Auf den ersten Blick könnte man meinen, dass „Ankerzentren“  vom Begriff her für ein Zentrum stehen, in dem man ankern kann und Schutz findet, sozusagen ein „rettender Hafen in stürmischer See“ (Bericht in Frankfurter Rundschau, 1.8.2018; S. 6; von Sabine Dobel, dpa).

Tatsächlich steht der Begriff Ankerzentrum aber für: An(kunft), k(ommunale Verteilung), E(ntscheidung und R(ückführung). Das alles mit dem Ziel, kurze Wege und Verfahren beschleunigen – von Integration und Schutz für Asylberechtigte ist dabei überhaupt nicht die Rede, es geht folglich nicht um einen Anker im Sinne eines „rettenden Hafens in stürmischer See“, sondern um das Gegenteil: Abschreckung und möglichst schnelle Abschiebung!

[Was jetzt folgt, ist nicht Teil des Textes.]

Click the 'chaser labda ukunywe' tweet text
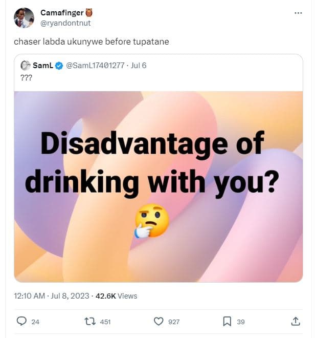This screenshot has width=316, height=338. point(91,41)
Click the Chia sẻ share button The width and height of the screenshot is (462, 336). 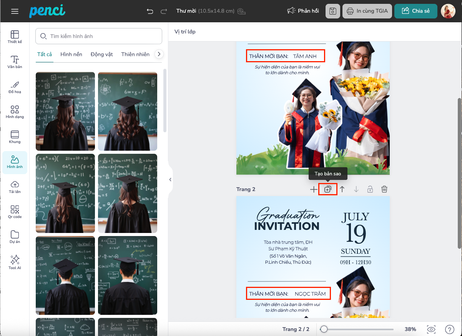[x=415, y=11]
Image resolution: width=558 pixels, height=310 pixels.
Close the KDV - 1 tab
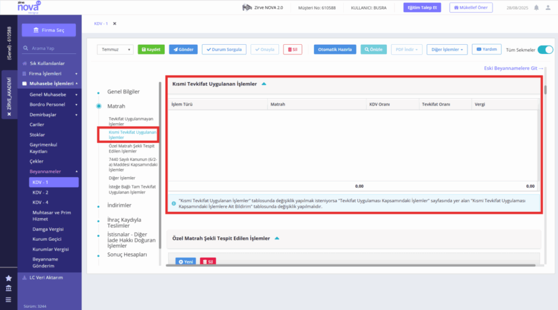114,23
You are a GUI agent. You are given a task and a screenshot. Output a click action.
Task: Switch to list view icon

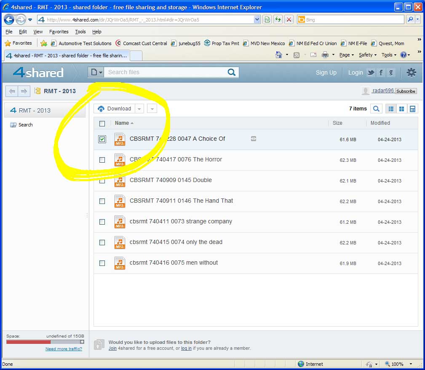[391, 109]
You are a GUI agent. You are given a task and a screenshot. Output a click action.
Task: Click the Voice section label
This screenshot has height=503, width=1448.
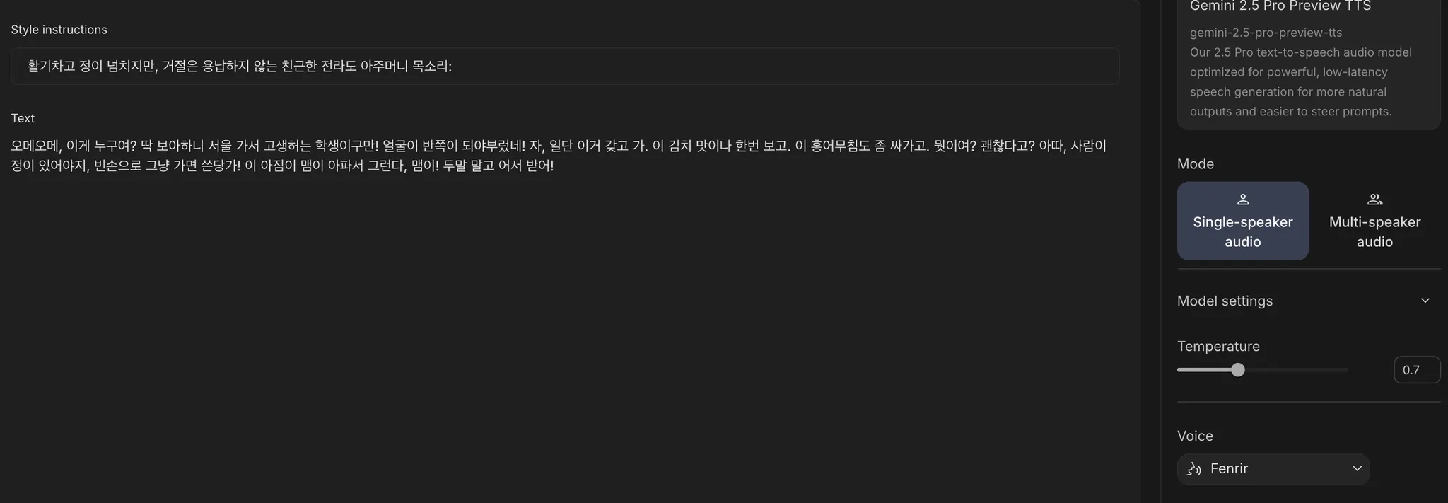[x=1195, y=436]
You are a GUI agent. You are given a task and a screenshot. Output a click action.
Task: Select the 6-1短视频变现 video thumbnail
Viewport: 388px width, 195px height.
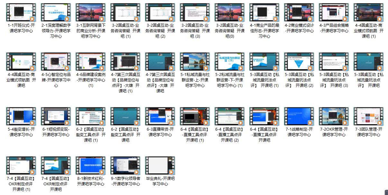pos(56,116)
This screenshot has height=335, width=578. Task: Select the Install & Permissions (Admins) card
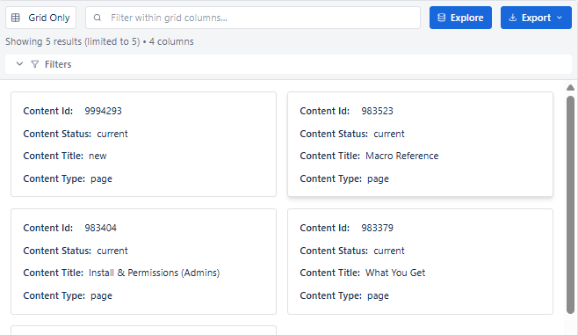tap(143, 261)
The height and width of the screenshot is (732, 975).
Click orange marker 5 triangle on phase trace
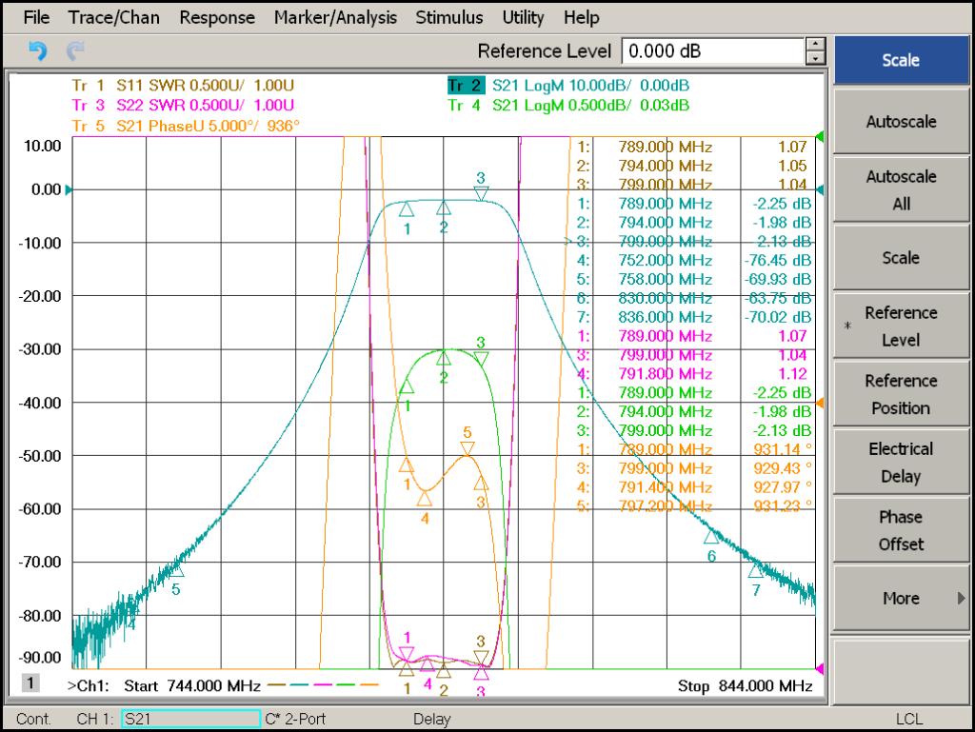(x=468, y=448)
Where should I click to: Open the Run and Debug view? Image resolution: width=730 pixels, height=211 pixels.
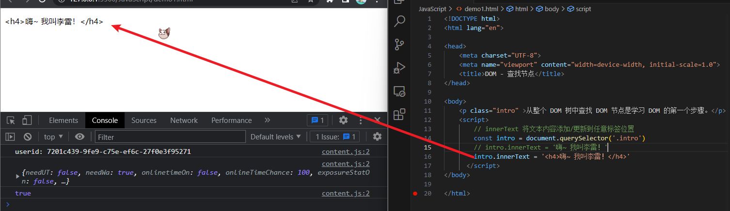click(399, 68)
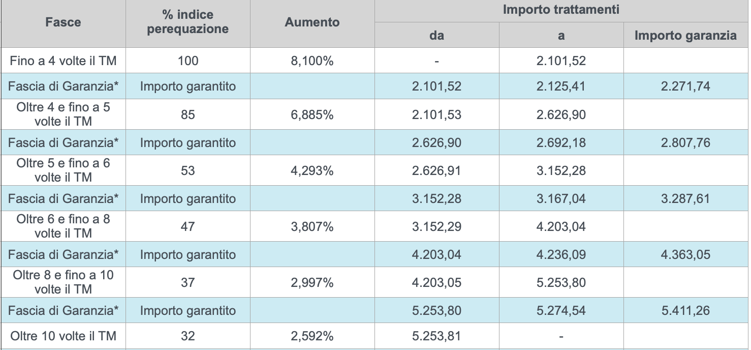Click the "Importo garanzia" column header
The image size is (751, 350).
coord(685,35)
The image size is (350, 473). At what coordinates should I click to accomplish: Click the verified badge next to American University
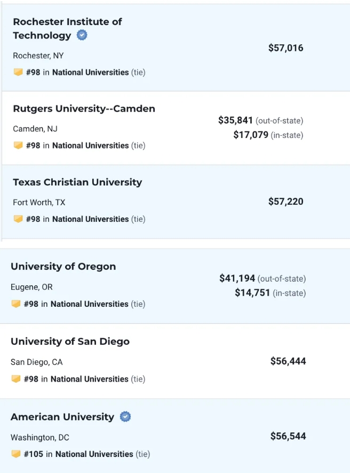(x=125, y=416)
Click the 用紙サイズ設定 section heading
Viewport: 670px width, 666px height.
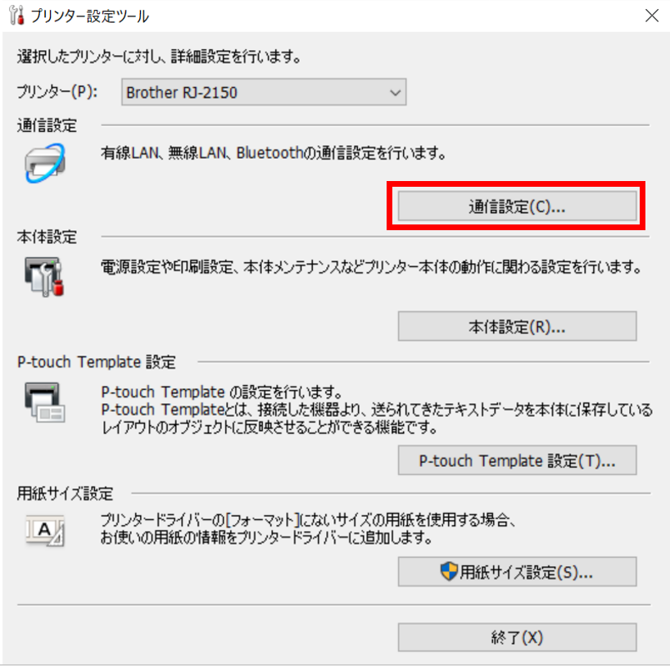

Dabei ist doch das Grundgesetz mit den Artikeln 1 („Die Würde des Menschen ist unantastbar. Sie zu achten und zu schützen ist Verpflichtung aller staatlichen Gewalt.“) und 16a („Politisch Verfolgte genießen Asylrecht.“) eindeutig formuliert und unsere Richtschnur! Gerade diejenigen, die immer über „Leitkultur“ faseln, sollten genau diese zwei Grundgesetzartikel endlich mal zum Maßstab ihres Handelns machen!